Camille T. Dungy

Daisy Cutter

Pause here at the flower stand—mums

and gladiolas, purple carnations

 

dark as my heart.  We are preparing

for a war, and I want to drag home

 

any distraction I can carry.  Tonight

children will wake to bouquets of fire

 

that will take their breath away. Still,

I think of my life.  The way you hold me,

 

sometimes, you could choke me. 

There is no way to protect myself,

 

except by some brilliant defense.  I want

the black iris with their sabered blooms.

 

I want the flame throwers: the peonies,

the sunflowers.  I will cut down the beautiful ones

 

and let their nectared sweetness bleed

into the careless air.  This is not the world

 

I’d hoped it could be.  It is horrible,

the way we carry on.   Last night, you catalogued

 

our arsenal.  You taught me that devastation

is a goal we will announce in a celebration

 

of shrapnel.  Our bombs will shower

in anticipation of their marks.  You said this

 

is to assure damage will be widely distributed. 

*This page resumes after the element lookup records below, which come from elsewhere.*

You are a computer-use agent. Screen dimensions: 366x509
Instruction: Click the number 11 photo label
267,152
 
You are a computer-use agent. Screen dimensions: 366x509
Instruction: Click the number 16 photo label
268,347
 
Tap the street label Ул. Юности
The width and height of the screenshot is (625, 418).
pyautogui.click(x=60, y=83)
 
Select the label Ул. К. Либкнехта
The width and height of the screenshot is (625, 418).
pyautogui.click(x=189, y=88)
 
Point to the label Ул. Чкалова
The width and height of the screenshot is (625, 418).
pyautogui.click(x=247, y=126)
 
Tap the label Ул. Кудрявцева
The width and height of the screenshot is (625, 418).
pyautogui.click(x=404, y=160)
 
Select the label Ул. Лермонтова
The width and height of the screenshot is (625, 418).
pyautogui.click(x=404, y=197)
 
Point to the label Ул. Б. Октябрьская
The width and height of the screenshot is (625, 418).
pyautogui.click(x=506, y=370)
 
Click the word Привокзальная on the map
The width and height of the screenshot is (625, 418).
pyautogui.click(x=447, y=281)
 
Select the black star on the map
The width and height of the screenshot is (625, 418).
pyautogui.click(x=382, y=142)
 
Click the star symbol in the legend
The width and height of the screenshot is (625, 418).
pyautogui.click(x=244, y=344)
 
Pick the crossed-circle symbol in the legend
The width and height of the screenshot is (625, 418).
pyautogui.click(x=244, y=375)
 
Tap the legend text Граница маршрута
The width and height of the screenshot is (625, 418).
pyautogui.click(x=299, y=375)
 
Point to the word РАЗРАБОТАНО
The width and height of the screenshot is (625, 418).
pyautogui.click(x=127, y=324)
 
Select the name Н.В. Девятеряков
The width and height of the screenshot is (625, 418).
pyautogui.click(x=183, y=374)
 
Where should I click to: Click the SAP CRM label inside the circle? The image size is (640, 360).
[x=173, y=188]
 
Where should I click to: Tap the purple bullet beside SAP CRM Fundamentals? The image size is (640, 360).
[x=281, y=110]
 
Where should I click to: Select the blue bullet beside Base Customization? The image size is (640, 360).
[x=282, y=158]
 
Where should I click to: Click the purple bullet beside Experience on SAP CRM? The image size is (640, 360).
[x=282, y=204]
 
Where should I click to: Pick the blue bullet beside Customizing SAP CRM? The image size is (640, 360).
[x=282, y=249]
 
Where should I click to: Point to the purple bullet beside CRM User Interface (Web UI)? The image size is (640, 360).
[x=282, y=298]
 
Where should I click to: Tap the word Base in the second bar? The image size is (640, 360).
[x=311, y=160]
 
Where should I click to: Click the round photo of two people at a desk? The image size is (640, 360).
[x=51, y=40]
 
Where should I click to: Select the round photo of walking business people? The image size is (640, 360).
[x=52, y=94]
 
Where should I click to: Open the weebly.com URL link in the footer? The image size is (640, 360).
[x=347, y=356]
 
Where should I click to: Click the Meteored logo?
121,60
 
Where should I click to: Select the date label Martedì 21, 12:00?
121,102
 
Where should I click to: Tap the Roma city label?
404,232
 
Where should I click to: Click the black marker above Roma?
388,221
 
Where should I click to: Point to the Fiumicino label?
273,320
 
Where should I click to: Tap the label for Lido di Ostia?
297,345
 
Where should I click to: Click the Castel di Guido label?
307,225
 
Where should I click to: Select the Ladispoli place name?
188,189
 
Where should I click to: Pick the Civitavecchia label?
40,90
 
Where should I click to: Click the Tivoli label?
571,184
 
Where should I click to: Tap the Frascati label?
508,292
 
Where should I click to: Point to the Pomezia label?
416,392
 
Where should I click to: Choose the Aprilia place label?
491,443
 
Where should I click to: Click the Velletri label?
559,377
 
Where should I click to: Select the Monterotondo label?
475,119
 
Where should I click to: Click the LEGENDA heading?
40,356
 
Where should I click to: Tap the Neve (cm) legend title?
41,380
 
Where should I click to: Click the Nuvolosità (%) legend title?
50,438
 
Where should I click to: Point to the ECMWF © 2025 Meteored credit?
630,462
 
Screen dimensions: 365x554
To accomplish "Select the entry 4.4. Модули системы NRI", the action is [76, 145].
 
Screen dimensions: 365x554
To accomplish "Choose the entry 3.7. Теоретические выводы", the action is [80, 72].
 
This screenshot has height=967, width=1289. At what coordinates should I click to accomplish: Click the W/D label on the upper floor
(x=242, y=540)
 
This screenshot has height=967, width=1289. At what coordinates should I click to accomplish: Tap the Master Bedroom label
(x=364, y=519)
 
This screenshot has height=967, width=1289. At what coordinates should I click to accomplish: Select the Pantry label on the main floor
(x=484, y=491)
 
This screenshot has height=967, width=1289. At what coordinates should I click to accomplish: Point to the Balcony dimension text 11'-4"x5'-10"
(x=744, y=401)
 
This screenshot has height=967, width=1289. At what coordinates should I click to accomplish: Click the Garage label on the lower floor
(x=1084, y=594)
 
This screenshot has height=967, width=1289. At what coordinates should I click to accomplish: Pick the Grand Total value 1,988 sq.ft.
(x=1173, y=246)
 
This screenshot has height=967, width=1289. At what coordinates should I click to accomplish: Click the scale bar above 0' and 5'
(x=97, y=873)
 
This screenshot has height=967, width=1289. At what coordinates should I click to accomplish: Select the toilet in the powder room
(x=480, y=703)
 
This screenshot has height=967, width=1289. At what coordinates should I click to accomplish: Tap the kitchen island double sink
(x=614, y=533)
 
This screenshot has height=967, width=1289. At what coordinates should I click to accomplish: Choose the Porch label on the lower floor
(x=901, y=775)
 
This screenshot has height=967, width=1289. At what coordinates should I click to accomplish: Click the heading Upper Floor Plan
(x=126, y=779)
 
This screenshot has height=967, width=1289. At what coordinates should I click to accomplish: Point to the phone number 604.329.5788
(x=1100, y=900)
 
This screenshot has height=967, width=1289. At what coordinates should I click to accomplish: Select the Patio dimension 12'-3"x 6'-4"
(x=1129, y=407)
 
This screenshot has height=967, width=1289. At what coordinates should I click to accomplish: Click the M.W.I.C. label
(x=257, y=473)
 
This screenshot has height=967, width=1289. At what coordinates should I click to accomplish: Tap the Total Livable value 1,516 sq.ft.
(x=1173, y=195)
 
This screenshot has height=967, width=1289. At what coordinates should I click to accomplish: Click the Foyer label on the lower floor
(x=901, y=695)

What gruesome genius invents our brutal hearts?

 

When you touch me I am a stalk of green panic

and desire.  Wait here while I decide which

 

of these sprigs of blossoming heartbreak I can afford

to bring into my home.  Tonight dreams will erupt

 

in chaotic buds of flame.  This is the world we have

arranged.  It is horrible, this way we carry on.